▶ _TASK INPUT_
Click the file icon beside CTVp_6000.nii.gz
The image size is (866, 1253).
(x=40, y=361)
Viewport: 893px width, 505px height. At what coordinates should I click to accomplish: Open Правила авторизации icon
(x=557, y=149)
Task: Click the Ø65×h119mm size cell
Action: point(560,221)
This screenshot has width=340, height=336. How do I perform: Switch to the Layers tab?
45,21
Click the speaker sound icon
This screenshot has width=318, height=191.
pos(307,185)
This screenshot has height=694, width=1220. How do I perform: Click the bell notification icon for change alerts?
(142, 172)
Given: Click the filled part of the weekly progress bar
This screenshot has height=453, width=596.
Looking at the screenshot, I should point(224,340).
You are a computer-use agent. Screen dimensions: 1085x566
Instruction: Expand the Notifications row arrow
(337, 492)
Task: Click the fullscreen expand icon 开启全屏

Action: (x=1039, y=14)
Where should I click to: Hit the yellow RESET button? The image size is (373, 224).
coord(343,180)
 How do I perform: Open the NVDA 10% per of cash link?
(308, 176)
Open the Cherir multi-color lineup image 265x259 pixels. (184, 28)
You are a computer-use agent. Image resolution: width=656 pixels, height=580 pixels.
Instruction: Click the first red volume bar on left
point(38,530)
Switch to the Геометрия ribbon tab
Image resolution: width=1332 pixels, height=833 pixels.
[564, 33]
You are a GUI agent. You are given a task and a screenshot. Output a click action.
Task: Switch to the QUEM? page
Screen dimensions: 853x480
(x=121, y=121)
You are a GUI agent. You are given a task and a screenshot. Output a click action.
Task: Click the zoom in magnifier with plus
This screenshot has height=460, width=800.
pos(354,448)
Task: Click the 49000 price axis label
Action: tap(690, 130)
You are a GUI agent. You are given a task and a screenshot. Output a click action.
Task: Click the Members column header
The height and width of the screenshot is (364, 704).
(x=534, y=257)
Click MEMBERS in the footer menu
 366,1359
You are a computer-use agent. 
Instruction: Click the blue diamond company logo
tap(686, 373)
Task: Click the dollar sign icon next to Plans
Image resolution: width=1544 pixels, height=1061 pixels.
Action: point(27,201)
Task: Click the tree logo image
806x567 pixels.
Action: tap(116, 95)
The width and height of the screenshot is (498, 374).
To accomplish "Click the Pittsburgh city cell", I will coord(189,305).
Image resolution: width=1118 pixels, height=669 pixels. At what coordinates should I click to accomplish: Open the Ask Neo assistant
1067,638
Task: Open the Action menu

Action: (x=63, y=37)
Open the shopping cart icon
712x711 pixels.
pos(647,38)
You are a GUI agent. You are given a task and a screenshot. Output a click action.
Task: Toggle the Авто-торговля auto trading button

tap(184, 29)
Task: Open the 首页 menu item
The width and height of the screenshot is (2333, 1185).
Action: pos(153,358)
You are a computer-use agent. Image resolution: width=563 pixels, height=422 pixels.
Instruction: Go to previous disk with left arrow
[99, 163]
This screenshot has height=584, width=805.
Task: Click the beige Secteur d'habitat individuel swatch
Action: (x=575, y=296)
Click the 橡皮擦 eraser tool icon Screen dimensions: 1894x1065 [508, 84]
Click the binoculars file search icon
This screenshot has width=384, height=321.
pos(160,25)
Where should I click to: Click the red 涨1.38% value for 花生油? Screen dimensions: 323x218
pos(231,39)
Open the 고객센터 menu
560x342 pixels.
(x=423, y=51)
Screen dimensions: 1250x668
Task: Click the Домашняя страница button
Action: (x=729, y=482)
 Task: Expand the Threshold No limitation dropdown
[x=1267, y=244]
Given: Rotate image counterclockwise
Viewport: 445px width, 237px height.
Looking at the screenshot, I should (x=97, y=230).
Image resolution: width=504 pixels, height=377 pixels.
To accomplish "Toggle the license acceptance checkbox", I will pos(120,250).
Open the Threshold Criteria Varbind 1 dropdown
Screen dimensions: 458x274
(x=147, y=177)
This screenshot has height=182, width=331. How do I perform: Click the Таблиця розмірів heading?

▶ _STATED GOAL_
Format every line of the records above as a numbered list, omitting the blank lines.

▶ _THE RESULT_
1. Click the file icon beside CTVp_6000.nii.gz
2. The image size is (866, 1253).
3. (x=40, y=361)
4. Viewport: 893px width, 505px height. At what coordinates should I click to accomplish: Open Правила авторизации icon
5. (x=557, y=149)
6. Task: Click the Ø65×h119mm size cell
7. Action: point(560,221)
8. This screenshot has width=340, height=336. How do I perform: Switch to the Layers tab?
9. 45,21
10. Click the speaker sound icon
11. This screenshot has width=318, height=191.
12. pos(307,185)
13. This screenshot has height=694, width=1220. How do I perform: Click the bell notification icon for change alerts?
14. (142, 172)
15. Given: Click the filled part of the weekly progress bar
16. This screenshot has height=453, width=596.
17. Looking at the screenshot, I should point(224,340).
18. You are a computer-use agent. Screen dimensions: 1085x566
19. Instruction: Expand the Notifications row arrow
20. (337, 492)
21. Task: Click the fullscreen expand icon 开启全屏
22. Action: (x=1039, y=14)
23. Where should I click to: Hit the yellow RESET button? The image size is (373, 224).
24. coord(343,180)
25.  How do I perform: Open the NVDA 10% per of cash link?
26. (308, 176)
27. Open the Cherir multi-color lineup image 265x259 pixels. (184, 28)
28. You are a computer-use agent. Image resolution: width=656 pixels, height=580 pixels.
29. Instruction: Click the first red volume bar on left
30. point(38,530)
31. Switch to the Геометрия ribbon tab
32. Image resolution: width=1332 pixels, height=833 pixels.
33. [564, 33]
34. You are a GUI agent. You are given a task and a screenshot. Output a click action.
35. Task: Switch to the QUEM? page
36. Screen dimensions: 853x480
37. (x=121, y=121)
38. You are a GUI agent. You are given a task and a screenshot. Output a click action.
39. Task: Click the zoom in magnifier with plus
40. This screenshot has height=460, width=800.
41. pos(354,448)
42. Task: Click the 49000 price axis label
43. Action: tap(690, 130)
44. You are a GUI agent. You are given a task and a screenshot. Output a click action.
45. Task: Click the Members column header
46. The height and width of the screenshot is (364, 704).
47. (x=534, y=257)
48. Click MEMBERS in the footer menu
49.  366,1359
50. You are a computer-use agent. 
51. Instruction: Click the blue diamond company logo
52. tap(686, 373)
53. Task: Click the dollar sign icon next to Plans
54. Image resolution: width=1544 pixels, height=1061 pixels.
55. Action: point(27,201)
56. Task: Click the tree logo image
57. 806x567 pixels.
58. Action: tap(116, 95)
59. The width and height of the screenshot is (498, 374).
60. To accomplish "Click the Pittsburgh city cell", I will coord(189,305).
61. Image resolution: width=1118 pixels, height=669 pixels. At what coordinates should I click to accomplish: Open the Ask Neo assistant
62. 1067,638
63. Task: Open the Action menu
64. Action: (x=63, y=37)
65. Open the shopping cart icon
66. 712x711 pixels.
67. pos(647,38)
68. You are a GUI agent. You are given a task and a screenshot. Output a click action.
69. Task: Toggle the Авто-торговля auto trading button
70. tap(184, 29)
71. Task: Open the 首页 menu item
72. The width and height of the screenshot is (2333, 1185).
73. Action: pos(153,358)
74. You are a computer-use agent. Image resolution: width=563 pixels, height=422 pixels.
75. Instruction: Go to previous disk with left arrow
76. [99, 163]
77. This screenshot has height=584, width=805.
78. Task: Click the beige Secteur d'habitat individuel swatch
79. Action: (x=575, y=296)
80. Click the 橡皮擦 eraser tool icon Screen dimensions: 1894x1065 [508, 84]
81. Click the binoculars file search icon
82. This screenshot has width=384, height=321.
83. pos(160,25)
84. Where should I click to: Click the red 涨1.38% value for 花生油? Screen dimensions: 323x218
85. pos(231,39)
86. Open the 고객센터 menu
87. 560x342 pixels.
88. (x=423, y=51)
89. Screen dimensions: 1250x668
90. Task: Click the Домашняя страница button
91. Action: (x=729, y=482)
92.  Task: Expand the Threshold No limitation dropdown
93. [x=1267, y=244]
94. Given: Rotate image counterclockwise
95. Viewport: 445px width, 237px height.
96. Looking at the screenshot, I should (x=97, y=230).
97. Image resolution: width=504 pixels, height=377 pixels.
98. To accomplish "Toggle the license acceptance checkbox", I will pos(120,250).
99. Open the Threshold Criteria Varbind 1 dropdown
100. Screen dimensions: 458x274
101. (x=147, y=177)
102. This screenshot has height=182, width=331. How do I perform: Click the Таблиця розмірів heading?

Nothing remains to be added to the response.